Questo è stato il mio primo intervento di valorizzazione (correva l’anno 2014). L’appartamento in vendita si trovava nel comune di Rio Maggiore, nell’isola d’Elba. Trattandosi di una seconda casa, era anche in locazione turistica.
Ne curai il progetto, l’organizzazione dei lavori e l’allestimento, ma non il servizio fotografico, perchè la cliente scelse di approfittare di quello offerto da Airbnb. Le foto che vedrai, pertanto, non sono quelle dell’annuncio (di proprietà del portale di case vacanza), ma della fase più veloce di preparazione al servizio fotografico.
L’appartamento si trovava al terzo piano senza ascensore di una palazzina a schiera del centro storico, vicino al porto, in una zona pedonale con carrabile.
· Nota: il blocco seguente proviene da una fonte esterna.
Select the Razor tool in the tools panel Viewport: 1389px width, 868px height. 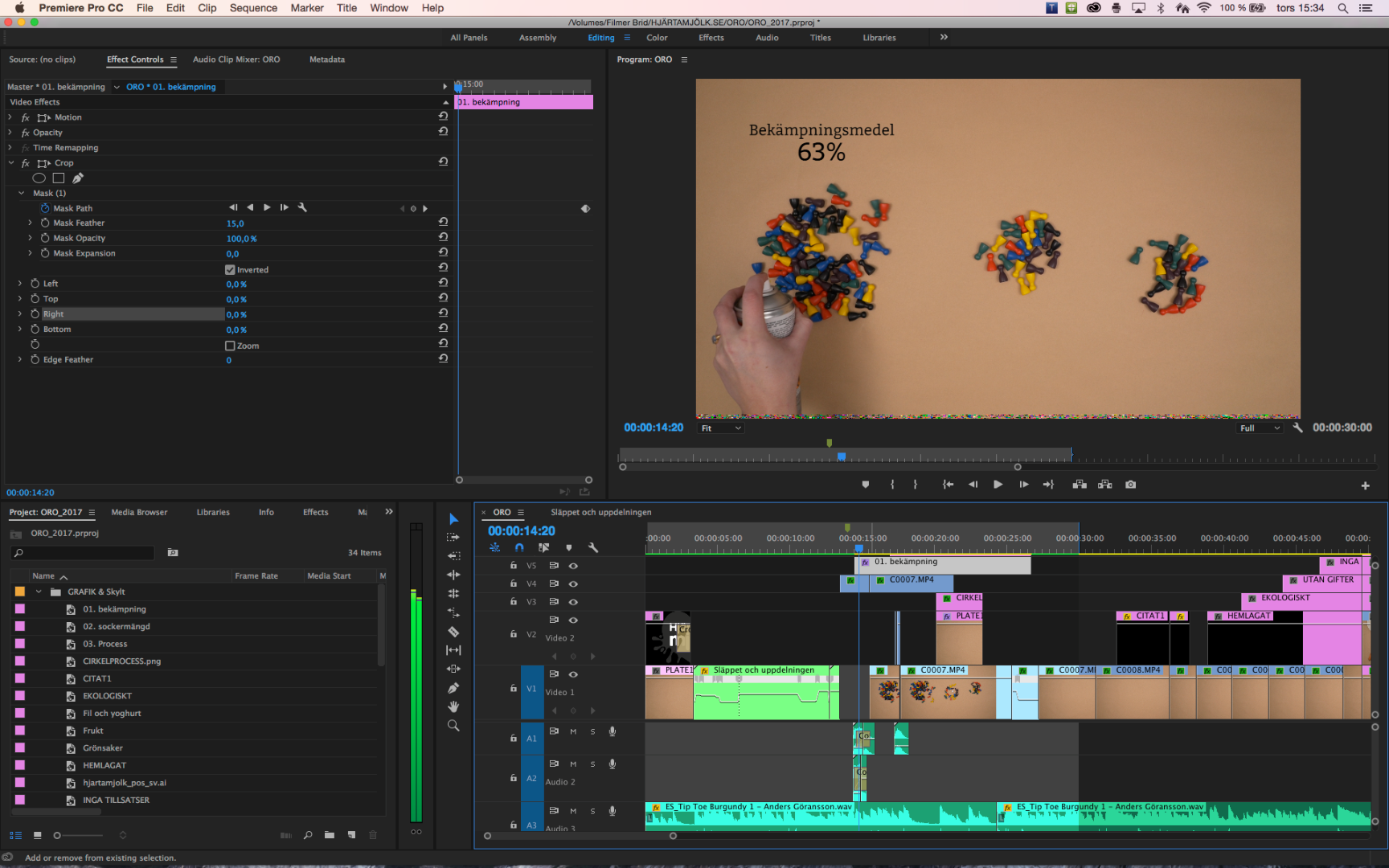(453, 632)
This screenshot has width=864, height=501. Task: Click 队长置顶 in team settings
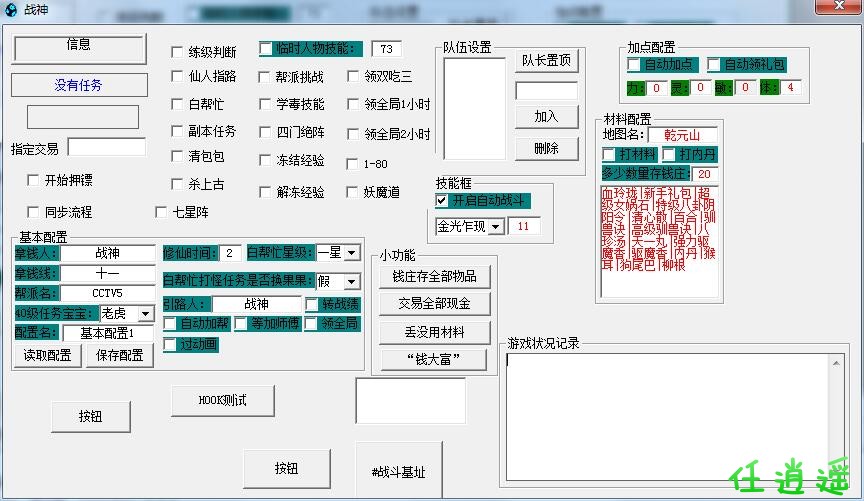pyautogui.click(x=547, y=60)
Con la macchina ci si poteva avvicinare a monte dell’immobile, parcheggiando lungo la strada che fiancheggia la collina e scendendo una lunga scalinata.
Gli interni si presentavano allo stato originale d’inizio ‘900, tranne gli impianti e gli ambienti di bagno e cucina, rimodernati negli anni ’80.
Il prezzo richiesto non era quello di mercato e non si potevano eliminare le criticità principali, ovvero il motivo per cui i proprietari vendevano: la scomodità e la fatica di fruizione; non essendo più giovani, avevano acquistato una seconda casa senza scale e raggiungibile con l’auto.
Chiaramente, non volendo svendere, l’unica strategia per attrarre e conquistare l’acquirente era di lavorare sulla sua immagine, senza però imbattersi in una costosa ristrutturazione. Che ci fosse da fare qualcosa agli interni i proprietari lo avevano capito dopo una recensione lasciata da un ospite che consigliava una “rinfrescata”. Così, sapendo che mi occupavo di restyling, mi chiesero come poterlo migliorare con poca spesa.
Sicuramente erano da valorizzare gli elementi storici dell’edificio: i soffitti a volta e i pavimenti di ceramica originali, sopraffatti da un “guazzabuglio” di decori e colori che i gioiosi ed estrosi proprietari avevano introdotto sulle pareti e in parte negli arredi.
Feci “sparire” visivamente le 5 porte che si aprivano nella sala d’ingresso, dalle quali si accedeva direttamente alle camere, alla cucina, al ripostiglio ed al bagno, dipingendole dello stesso colore dato alle pareti.
La diversa disposizione degli arredi, la sostituzione di alcuni con più attuali ed il rinforzo dell’illuminazione, resero più accogliente e leggero l’appartamento.
Il vero “miracolo” si ebbe con l’allestimento del bagno: la sostituzione e/o l’introduzione di accessori “total white cream” (tappeto, tenda, copertura della lavatrice, asciugamani) e la tinteggiando delle pareti e del soffitto, ad eliminazione del giallo acceso, attenuarono la cupezza e l’opprimenza del rivestimento marrone scuro.









Dopo l’intervento, la nuova immagine fece rientrare i proprietari dell’investimento (che fu di circa 2700 euro totali) già nell’estate 2014, grazie all’aumento delle richieste di affitto turistico.
Visto l’andamento decrescente del mercato immobiliare di quegli anni e la miglior resa di quello della locazioni turistiche, scelsero l’attesa di tempi migliori.
“Per fare soldi devi prima spenderli”.